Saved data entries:
####
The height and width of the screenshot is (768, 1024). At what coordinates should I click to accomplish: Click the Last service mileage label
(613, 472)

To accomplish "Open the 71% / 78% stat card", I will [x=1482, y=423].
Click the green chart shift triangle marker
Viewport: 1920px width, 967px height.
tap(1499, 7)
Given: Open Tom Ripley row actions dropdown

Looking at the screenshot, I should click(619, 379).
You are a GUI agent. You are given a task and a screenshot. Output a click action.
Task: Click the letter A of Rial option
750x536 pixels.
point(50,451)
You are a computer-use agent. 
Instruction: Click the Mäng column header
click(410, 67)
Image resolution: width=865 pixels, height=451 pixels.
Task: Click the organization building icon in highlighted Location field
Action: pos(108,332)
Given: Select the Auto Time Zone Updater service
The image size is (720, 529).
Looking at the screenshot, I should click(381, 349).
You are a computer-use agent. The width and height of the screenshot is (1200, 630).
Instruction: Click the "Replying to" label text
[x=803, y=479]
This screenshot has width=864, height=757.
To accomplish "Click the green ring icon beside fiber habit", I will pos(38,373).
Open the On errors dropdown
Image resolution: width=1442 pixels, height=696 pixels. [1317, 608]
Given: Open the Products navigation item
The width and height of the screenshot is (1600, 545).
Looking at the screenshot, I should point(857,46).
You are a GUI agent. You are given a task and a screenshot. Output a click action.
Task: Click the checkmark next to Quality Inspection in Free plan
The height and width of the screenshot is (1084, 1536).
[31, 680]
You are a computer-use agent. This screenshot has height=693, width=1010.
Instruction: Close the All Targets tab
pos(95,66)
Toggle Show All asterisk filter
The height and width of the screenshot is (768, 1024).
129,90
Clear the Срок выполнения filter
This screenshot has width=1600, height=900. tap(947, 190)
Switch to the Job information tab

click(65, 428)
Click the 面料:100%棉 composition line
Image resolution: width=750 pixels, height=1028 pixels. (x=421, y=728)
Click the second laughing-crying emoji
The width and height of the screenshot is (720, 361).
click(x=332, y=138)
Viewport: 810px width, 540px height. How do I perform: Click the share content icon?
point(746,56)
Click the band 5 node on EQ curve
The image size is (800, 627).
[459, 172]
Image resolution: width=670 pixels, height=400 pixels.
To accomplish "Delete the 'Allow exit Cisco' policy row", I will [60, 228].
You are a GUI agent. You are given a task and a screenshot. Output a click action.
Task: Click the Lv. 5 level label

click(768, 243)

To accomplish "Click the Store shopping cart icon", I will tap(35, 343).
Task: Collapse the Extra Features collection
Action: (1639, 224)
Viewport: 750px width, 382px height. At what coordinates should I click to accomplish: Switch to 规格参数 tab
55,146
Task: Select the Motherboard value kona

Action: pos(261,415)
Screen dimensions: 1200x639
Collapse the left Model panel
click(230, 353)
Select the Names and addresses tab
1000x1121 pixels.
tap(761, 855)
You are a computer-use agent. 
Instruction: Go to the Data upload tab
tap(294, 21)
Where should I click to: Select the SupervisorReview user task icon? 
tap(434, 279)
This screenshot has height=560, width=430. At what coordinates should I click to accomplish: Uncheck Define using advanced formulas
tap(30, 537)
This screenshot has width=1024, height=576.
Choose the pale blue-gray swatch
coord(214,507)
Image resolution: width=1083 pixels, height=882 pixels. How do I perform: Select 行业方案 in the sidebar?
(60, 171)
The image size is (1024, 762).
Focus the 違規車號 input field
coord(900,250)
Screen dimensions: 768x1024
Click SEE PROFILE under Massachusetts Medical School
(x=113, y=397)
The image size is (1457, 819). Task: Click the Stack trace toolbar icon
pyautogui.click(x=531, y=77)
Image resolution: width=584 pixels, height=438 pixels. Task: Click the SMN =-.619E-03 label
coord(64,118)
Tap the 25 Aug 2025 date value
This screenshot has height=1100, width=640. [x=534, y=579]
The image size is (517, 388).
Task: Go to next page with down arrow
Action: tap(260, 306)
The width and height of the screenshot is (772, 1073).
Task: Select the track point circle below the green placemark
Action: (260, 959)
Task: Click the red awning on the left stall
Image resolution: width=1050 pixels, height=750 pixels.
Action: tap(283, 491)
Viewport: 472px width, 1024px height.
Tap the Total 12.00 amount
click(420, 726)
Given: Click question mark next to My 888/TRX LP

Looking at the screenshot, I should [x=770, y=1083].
####
Copy out the lines above exactly, beginning at the one that contains "Viewport: 1920px width, 967px height." and ending at the one that contains "You are a computer-use agent. This".

__YOUR RESPONSE__:
Viewport: 1920px width, 967px height.
tap(1499, 7)
Given: Open Tom Ripley row actions dropdown

Looking at the screenshot, I should click(619, 379).
You are a GUI agent. You are given a task and a screenshot. Output a click action.
Task: Click the letter A of Rial option
750x536 pixels.
point(50,451)
You are a computer-use agent. 
Instruction: Click the Mäng column header
click(410, 67)
Image resolution: width=865 pixels, height=451 pixels.
Task: Click the organization building icon in highlighted Location field
Action: pos(108,332)
Given: Select the Auto Time Zone Updater service
The image size is (720, 529).
Looking at the screenshot, I should click(381, 349).
You are a computer-use agent. The width and height of the screenshot is (1200, 630).
Instruction: Click the "Replying to" label text
[x=803, y=479]
This screenshot has width=864, height=757.
To accomplish "Click the green ring icon beside fiber habit", I will pos(38,373).
Open the On errors dropdown
Image resolution: width=1442 pixels, height=696 pixels. [1317, 608]
Given: Open the Products navigation item
The width and height of the screenshot is (1600, 545).
Looking at the screenshot, I should point(857,46).
You are a GUI agent. You are given a task and a screenshot. Output a click action.
Task: Click the checkmark next to Quality Inspection in Free plan
The height and width of the screenshot is (1084, 1536).
[31, 680]
You are a computer-use agent. This screenshot has height=693, width=1010.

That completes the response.